-- SOURCE INFORMATION follows --

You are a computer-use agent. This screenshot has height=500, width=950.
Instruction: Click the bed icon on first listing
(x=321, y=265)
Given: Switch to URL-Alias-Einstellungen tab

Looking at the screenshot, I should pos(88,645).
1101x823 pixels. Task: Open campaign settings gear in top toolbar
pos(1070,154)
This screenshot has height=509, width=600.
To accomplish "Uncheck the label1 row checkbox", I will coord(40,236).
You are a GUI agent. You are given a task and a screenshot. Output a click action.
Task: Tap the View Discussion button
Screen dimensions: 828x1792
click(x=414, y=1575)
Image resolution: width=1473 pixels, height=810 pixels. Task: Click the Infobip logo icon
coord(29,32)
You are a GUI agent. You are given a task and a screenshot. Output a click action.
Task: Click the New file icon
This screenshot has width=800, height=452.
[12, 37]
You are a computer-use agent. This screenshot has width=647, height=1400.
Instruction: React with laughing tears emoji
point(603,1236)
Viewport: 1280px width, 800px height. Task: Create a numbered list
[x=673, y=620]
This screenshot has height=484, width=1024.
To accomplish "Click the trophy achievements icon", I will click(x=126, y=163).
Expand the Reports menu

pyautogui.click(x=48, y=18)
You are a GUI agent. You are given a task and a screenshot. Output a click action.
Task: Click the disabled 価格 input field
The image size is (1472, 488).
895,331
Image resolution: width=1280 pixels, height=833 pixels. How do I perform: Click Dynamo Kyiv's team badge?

-- SOURCE INFORMATION concluded --

Return each line of the data that contains the string "computer".

## [THE COMPLETED TASK]
You are a computer-use agent. This screenshot has height=500, width=950.
You are a computer-use agent. This screenshot has width=647, height=1400.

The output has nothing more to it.